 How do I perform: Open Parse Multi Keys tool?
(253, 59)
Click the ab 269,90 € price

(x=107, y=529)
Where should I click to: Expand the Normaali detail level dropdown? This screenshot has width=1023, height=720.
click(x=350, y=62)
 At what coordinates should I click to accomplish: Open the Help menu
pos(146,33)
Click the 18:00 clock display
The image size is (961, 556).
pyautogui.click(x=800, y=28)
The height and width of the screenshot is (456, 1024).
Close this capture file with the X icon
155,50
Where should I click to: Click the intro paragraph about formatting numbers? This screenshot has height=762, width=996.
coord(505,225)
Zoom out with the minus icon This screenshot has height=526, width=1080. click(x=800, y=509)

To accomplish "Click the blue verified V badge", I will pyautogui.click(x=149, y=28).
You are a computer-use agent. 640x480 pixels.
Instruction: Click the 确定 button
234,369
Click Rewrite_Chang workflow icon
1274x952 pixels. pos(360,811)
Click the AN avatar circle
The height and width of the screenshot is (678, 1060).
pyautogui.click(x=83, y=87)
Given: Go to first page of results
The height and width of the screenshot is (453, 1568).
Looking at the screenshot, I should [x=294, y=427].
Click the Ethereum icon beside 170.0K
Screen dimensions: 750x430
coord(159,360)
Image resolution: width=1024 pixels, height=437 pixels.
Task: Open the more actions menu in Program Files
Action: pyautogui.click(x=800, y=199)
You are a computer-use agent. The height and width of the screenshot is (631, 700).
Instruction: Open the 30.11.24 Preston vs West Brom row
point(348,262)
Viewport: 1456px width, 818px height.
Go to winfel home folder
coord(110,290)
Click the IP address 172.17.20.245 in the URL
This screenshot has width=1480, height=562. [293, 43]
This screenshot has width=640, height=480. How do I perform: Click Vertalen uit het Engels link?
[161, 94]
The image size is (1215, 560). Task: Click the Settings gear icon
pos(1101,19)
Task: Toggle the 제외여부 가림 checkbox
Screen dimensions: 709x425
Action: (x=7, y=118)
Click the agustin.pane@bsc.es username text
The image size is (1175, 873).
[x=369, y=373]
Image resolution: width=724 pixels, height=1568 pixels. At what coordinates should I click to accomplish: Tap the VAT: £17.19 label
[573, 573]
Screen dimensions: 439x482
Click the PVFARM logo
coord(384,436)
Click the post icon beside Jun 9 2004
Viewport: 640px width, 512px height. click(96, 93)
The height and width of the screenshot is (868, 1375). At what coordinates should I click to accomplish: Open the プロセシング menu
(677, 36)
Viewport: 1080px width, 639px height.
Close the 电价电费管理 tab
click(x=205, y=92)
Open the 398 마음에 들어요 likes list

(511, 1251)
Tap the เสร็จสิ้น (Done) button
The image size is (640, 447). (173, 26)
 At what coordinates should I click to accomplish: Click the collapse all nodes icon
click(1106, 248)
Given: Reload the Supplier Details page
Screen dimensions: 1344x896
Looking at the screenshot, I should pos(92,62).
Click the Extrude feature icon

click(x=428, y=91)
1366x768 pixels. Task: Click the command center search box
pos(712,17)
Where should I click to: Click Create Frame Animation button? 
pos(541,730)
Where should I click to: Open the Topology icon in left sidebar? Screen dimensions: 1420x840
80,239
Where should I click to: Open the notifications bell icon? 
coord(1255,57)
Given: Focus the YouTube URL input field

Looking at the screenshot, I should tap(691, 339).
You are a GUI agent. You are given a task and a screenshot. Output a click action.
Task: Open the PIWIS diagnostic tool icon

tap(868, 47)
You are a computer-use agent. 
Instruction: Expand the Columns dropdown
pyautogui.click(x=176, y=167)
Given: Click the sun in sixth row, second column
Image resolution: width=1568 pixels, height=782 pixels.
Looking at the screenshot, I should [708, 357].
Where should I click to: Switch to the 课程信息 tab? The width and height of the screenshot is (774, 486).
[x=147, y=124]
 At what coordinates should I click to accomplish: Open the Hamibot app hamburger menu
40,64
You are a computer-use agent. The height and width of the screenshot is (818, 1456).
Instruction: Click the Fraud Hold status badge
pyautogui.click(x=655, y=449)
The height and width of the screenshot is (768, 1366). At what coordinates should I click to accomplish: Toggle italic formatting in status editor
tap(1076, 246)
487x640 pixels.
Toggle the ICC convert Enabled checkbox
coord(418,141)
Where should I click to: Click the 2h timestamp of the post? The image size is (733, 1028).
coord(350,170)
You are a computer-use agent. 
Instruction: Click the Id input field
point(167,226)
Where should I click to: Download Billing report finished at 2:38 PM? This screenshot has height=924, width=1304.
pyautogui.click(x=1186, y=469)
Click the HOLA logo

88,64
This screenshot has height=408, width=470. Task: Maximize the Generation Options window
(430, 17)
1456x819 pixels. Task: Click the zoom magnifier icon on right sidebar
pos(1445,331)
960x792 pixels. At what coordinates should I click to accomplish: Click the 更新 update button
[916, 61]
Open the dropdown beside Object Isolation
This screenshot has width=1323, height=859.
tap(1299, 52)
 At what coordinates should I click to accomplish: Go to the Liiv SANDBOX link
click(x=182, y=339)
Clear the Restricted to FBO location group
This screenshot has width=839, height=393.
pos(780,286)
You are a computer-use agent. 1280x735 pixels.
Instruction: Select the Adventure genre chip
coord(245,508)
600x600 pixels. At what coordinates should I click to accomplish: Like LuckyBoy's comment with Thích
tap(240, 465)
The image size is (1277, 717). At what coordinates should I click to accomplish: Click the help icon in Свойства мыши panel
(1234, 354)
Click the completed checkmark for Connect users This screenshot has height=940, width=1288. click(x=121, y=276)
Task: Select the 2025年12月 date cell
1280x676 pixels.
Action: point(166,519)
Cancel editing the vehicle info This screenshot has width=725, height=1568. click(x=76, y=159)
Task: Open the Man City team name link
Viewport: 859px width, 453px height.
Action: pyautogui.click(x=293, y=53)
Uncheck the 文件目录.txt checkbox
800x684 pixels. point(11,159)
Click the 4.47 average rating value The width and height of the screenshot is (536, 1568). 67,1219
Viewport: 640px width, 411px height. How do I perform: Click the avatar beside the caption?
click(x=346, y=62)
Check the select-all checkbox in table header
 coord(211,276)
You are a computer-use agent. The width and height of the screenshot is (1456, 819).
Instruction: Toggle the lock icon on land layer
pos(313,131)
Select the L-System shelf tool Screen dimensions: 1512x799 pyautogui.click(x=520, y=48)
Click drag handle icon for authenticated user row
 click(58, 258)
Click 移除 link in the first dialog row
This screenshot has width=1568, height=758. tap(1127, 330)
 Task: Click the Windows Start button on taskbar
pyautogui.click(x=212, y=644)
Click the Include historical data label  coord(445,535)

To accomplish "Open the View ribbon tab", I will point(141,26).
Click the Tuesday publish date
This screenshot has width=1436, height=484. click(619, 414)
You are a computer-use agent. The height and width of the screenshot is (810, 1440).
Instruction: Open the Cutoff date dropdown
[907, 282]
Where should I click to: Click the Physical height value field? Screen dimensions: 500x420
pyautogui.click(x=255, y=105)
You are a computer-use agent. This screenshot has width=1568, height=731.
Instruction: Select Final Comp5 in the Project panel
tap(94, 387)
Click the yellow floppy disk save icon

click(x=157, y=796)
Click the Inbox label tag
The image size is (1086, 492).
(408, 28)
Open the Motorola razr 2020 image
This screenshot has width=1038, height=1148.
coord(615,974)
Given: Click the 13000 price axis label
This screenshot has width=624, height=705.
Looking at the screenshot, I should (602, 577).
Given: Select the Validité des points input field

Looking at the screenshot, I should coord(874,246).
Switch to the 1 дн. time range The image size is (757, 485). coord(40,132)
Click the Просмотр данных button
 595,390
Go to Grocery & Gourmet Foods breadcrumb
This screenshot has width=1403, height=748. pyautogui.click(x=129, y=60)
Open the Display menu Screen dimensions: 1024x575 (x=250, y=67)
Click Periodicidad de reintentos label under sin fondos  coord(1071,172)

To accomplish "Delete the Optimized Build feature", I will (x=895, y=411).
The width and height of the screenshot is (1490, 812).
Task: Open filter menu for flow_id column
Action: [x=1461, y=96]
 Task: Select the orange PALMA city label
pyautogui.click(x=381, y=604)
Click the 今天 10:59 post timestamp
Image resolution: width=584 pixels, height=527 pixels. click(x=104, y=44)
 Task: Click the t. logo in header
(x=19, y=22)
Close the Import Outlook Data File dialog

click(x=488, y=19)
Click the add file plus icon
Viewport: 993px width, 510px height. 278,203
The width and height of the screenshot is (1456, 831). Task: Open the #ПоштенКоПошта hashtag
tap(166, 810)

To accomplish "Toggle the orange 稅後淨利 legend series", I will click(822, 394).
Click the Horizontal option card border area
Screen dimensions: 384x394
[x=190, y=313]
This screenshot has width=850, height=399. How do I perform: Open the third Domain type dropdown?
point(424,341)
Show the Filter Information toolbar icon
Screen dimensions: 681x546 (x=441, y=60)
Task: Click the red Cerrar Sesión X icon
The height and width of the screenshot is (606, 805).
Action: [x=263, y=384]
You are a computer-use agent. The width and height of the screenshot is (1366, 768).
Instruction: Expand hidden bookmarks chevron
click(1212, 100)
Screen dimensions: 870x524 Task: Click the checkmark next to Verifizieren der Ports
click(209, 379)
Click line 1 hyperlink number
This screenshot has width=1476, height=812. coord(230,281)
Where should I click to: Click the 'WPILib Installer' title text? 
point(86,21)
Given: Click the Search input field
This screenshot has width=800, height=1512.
○ ○ ○ ○ ○ ○ ○
__Work required__: Reproduce the lines of the records verbatim, starting with the line containing "I will point(141,26)." and going on through the line containing "This screenshot has width=1436, height=484.".

__Expected answer__:
To accomplish "Open the View ribbon tab", I will point(141,26).
Click the Tuesday publish date
This screenshot has width=1436, height=484. click(619, 414)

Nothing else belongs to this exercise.